■ Work instructions ■
Identify each line in the records below that contains the string "location", treating uppercase and lowercase as different, and copy those lines.

■ Materials provided ■
--*--

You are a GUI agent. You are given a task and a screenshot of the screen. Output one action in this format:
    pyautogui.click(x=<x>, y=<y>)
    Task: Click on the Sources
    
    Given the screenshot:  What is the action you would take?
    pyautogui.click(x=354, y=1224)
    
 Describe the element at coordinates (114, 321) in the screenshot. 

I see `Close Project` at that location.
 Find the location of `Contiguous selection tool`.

--*--

■ Full response ■
I see `Close Project` at that location.
 Find the location of `Contiguous selection tool`.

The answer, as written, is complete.